======== Provided data ========

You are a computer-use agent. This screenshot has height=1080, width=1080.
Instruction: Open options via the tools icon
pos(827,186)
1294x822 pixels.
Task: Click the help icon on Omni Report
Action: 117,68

========

### What you need to do
Please collect every line of the records above that contains the string "icon", matching its case exactly.

### Result of this task
Instruction: Open options via the tools icon
Task: Click the help icon on Omni Report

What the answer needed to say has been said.